WhatsApp takes on Google, Alibaba in India's phone payment battle
Zuckerberg hailed India's Unified Payments Interface which is used in the country to manage payment apps, with more than 140 Indian banks part of the network.
WhatsApp on Friday entered an increasingly tense battle between multinational giants such as Google and Alibaba for a chunk of India's fast growing digital payments market.
The Facebook-owned firm said it was launching Whatsapp Pay just hours after it was given permission by the country's payments regulator. India is the messenger firm's biggest market with some 400 million users.
Whatsapp Pay -- which allows people to send and receive money through the messaging platform --was launched in Brazil in June but was quickly suspended because of competition objections raised by the central bank. Authorities have since indicated that it will be allowed there.
Facebook chief Mark Zuckerberg said in a video statement accompanying the India launch that the move would boost "innovation" in payments.
Zuckerberg also hailed India's Unified Payments Interface (UPI) which is used in the country of 1.3 billion people to manage payment apps, with more than 140 Indian banks part of the network.

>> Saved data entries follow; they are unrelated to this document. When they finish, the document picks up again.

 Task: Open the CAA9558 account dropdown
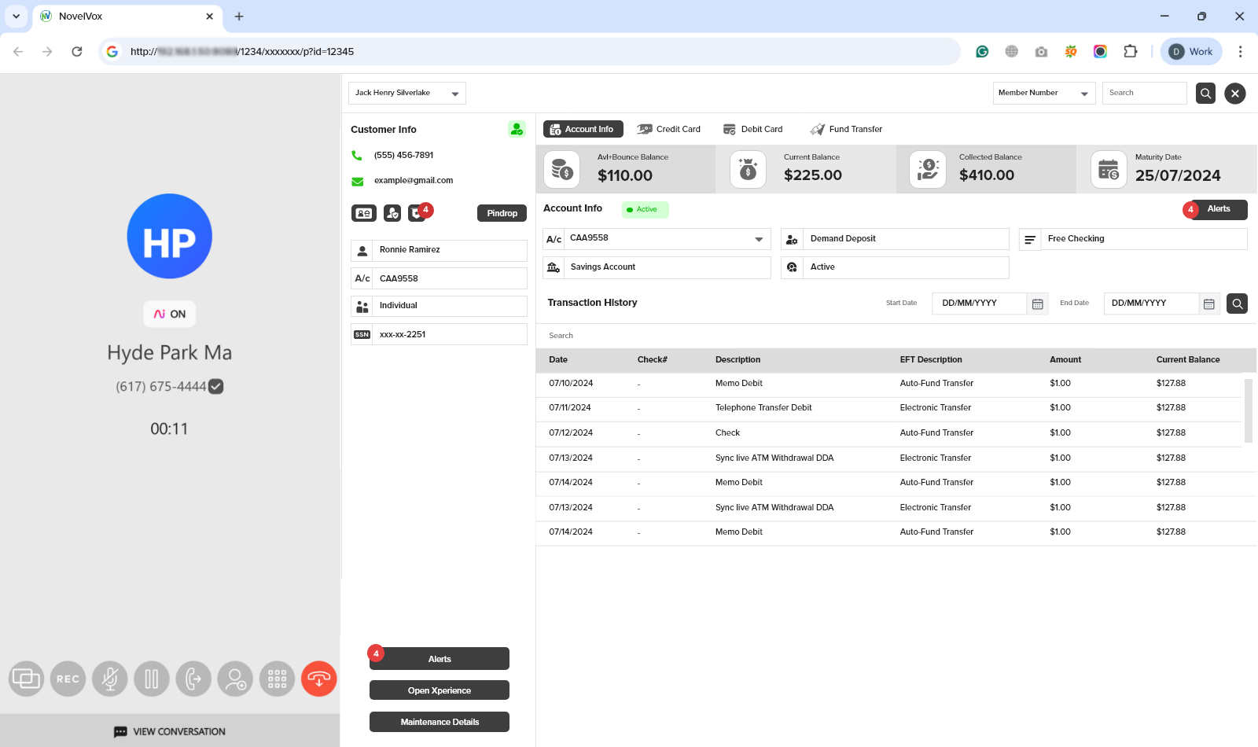tap(757, 239)
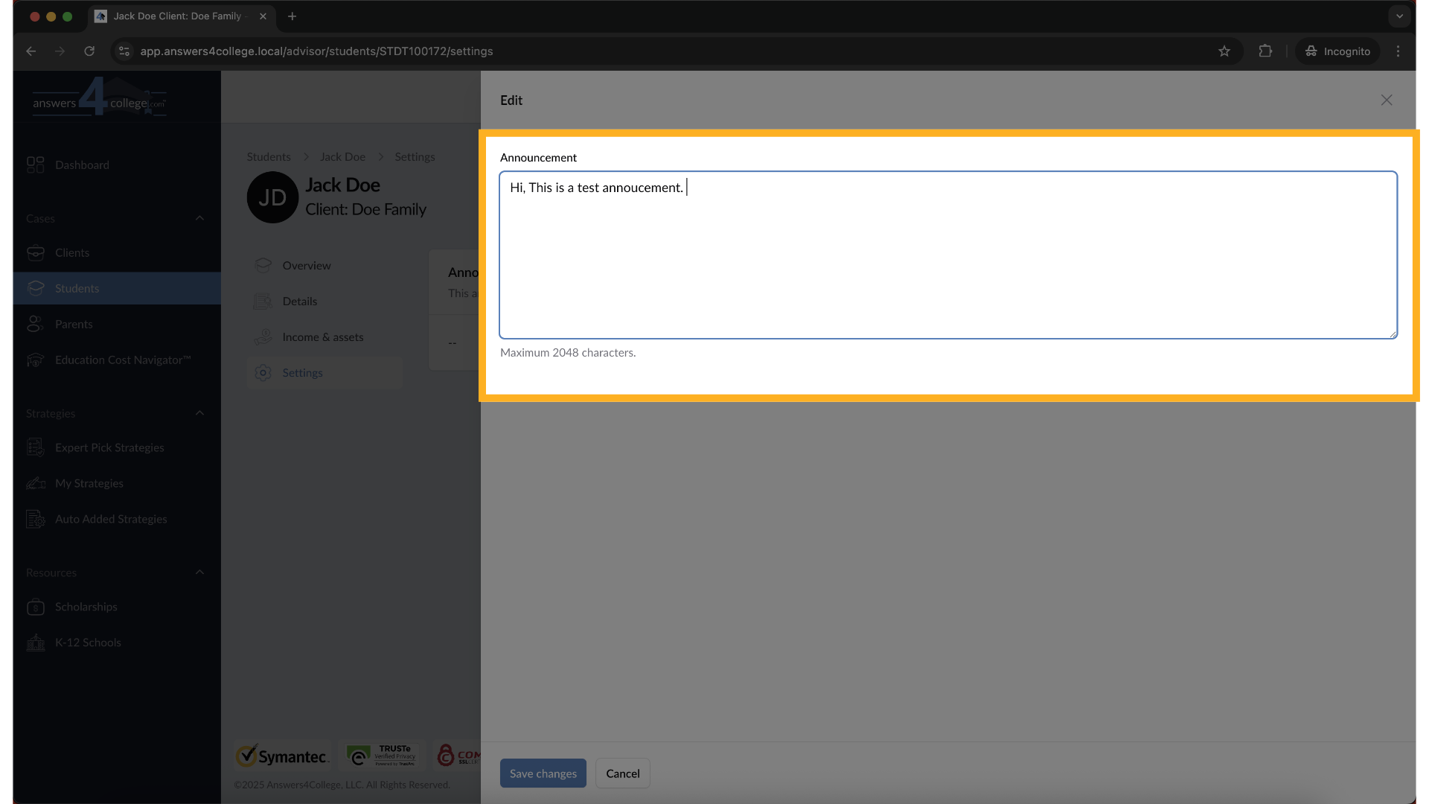Open K-12 Schools building icon
This screenshot has width=1429, height=804.
click(x=35, y=643)
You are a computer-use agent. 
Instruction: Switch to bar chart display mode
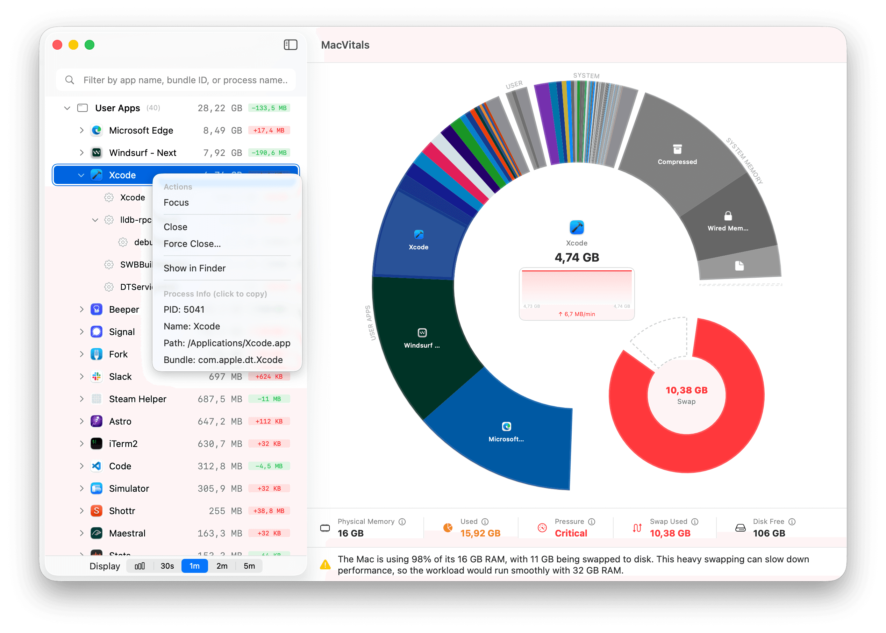click(140, 566)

UPI is also used by Alphabet Inc's Google Pay, Walmart's PhonePe and Alibaba-backed Paytm, which dominate India's digital payments market.

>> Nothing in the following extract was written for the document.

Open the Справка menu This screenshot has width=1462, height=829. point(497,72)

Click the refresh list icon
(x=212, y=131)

"India is the first country to do anything like this," said Zuckerberg of the network.
India's UPI processed more than two billion transactions in October and 1.8 billion the previous month.
The stakes are high for all the competitors as the digital payments market was worth about $75 billion in 2019 and is expected to rise past $500 billion by 2025.
WhatsApp has linked up with five Indian lenders including State Bank of India, the largest public sector institution, HDFC Bank, ICICI Bank, Axis Bank and Jio Payments Bank to roll out the service.
The National Payments Corporation of India has put a cap of 20 million users of the Whatsapp service in the first phase. All must have a debit card and a bank account.
The American firm has been waiting for two years to launch its service, testing pilot payments for about a million customers.